Offset the records from the line containing "Screen dimensions: 867x257" up to and including the line containing "point(826,113)" by adding -60 to every coordinate in the answers, and reproduce those lines in full, requests included. Leave the pictures out of your reply.

## TASK DATA
----------------------------------------

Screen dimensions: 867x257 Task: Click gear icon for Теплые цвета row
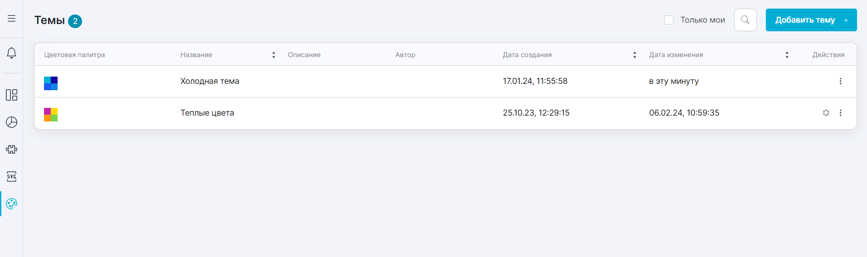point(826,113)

----------------------------------------

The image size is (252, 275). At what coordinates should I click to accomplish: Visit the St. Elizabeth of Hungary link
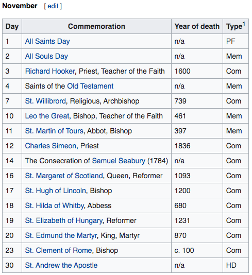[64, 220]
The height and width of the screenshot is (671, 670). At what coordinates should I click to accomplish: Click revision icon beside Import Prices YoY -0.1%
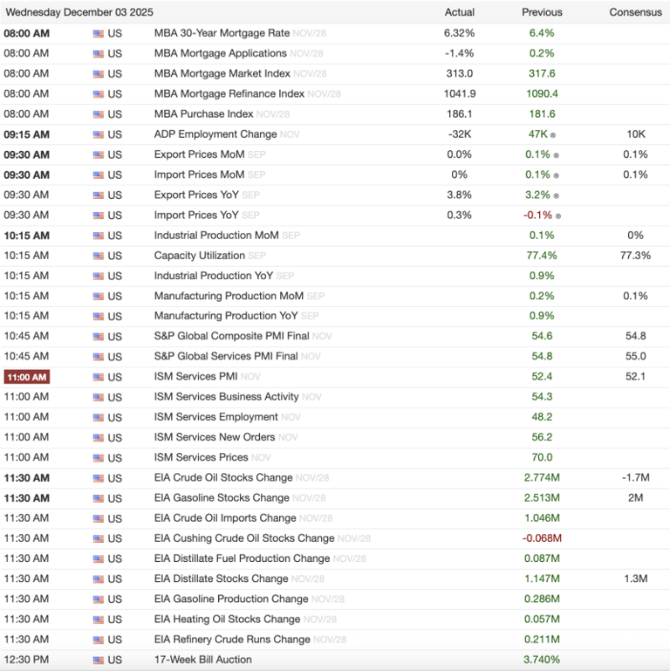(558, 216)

----------------------------------------

## OUTPUT OF THE EXERCISE
Screen dimensions: 867x257 Task: Click gear icon for Теплые цвета row
point(766,53)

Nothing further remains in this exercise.